Each of these elements enables professional landlords to navigate the market better than amateurs:

  • A portfolio of properties will have different dates for tenancy agreements and refinancing mortgages, spreading out the cliff effects of having a single property as an amateur landlord
  • HMOs and MUFBs return higher yields that single family rentals and the funding cost differential continues to reduce
  • Incorporation (limited companies) enables tax relief on interest charges under company law.

Today, 22% of the £300bn of buy-to-let mortgages are in limited companies, up from 15% three years ago and the trend is accelerating.

This year 74% of new buy-to-let purchases were in limited companies, rising from 41% in 2015. This is the area of buy-to-let that Landbay is focused – 78% of our live book is in limited companies.

While the overall market has contracted slightly, there is still strong activity and mortgage assets are being created in the growing professional and incorporated segment.

Will professional landlords be in difficulty as more roll onto higher rates?

Professional landlords see that lenders are responding with innovative products to help them.

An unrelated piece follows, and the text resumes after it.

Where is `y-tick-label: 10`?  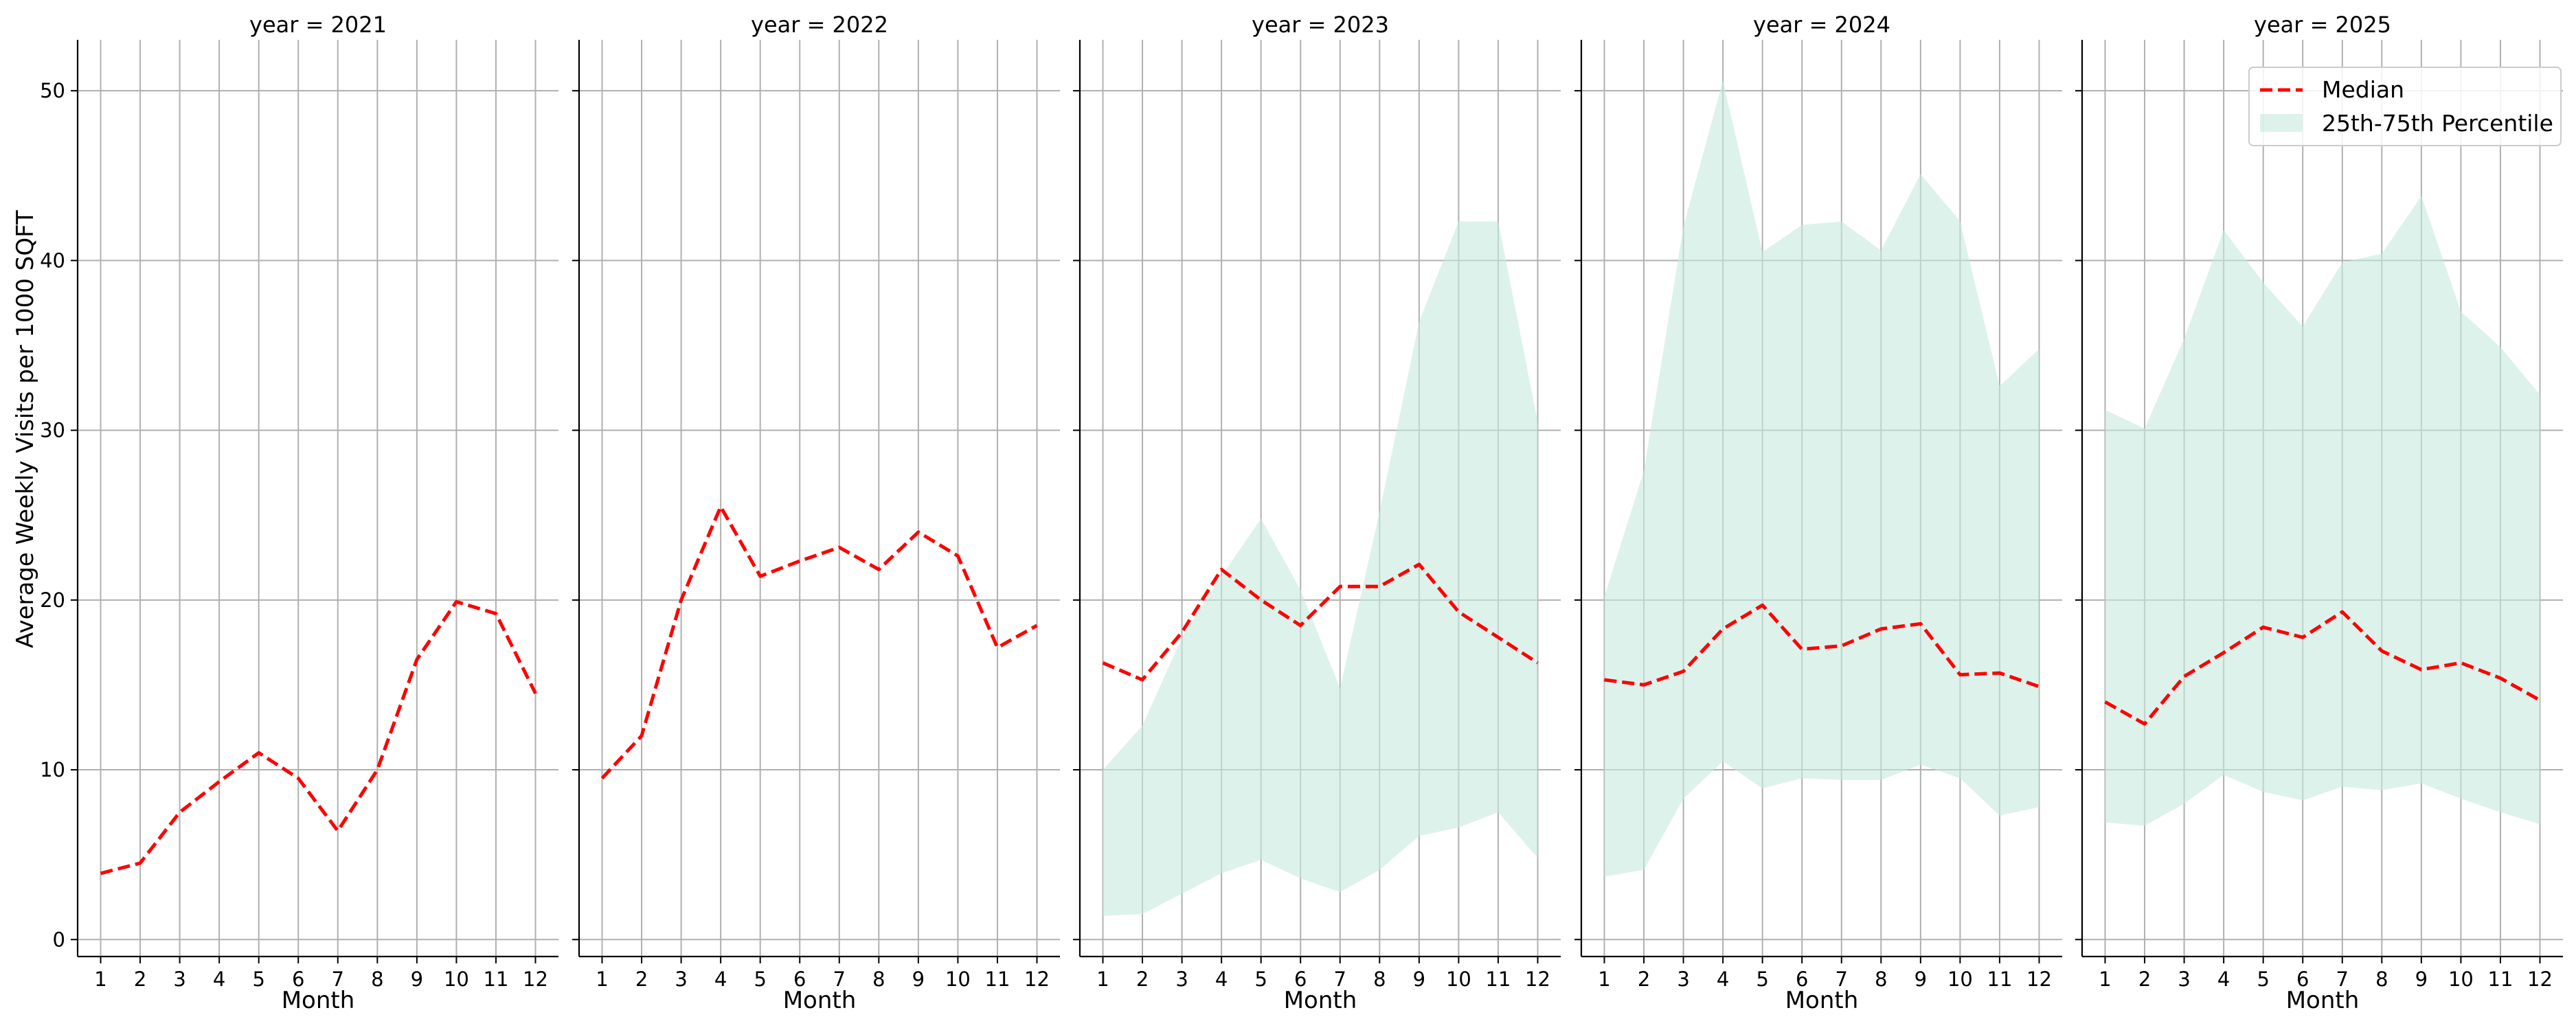
y-tick-label: 10 is located at coordinates (52, 770).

At Landbay, we have variable fee products to help affordability, more generous stressing on Like 4 Like remortgages, cheaper low LTV options and competitive no ERC tracker products.

You have to remember the fundamentals. Firstly, fixed mortgage rates are driven by future expectations of base rate, i.e. swap rates, not current base rate. Therefore, mortgage rates will start falling before base rate does.

Secondly, rents will continue to rise because of the demand/supply mismatch for rental accommodation.

Therefore, a combination of these two factors will mean the affordability issues are likely to start to ease.

Are professional landlords still buying properties?

Yes, although there is a lot of remortgaging business out there, 45% of our applications so far this year are purchases.

We recently surveyed some of our borrowers and 41% are planning to or considering purchasing additional properties in the next 12 months, while 17% were undecided – it is an investors’ market today.

It’s all about cashflow, with the continued macro picture of increasing rental demand and limited supply, the rental yields will increase overtime.

You could argue that if you can make it work now, you can look forward to it getting better. With less house purchasing competition, as a professional landlord today, it is a great time to buy.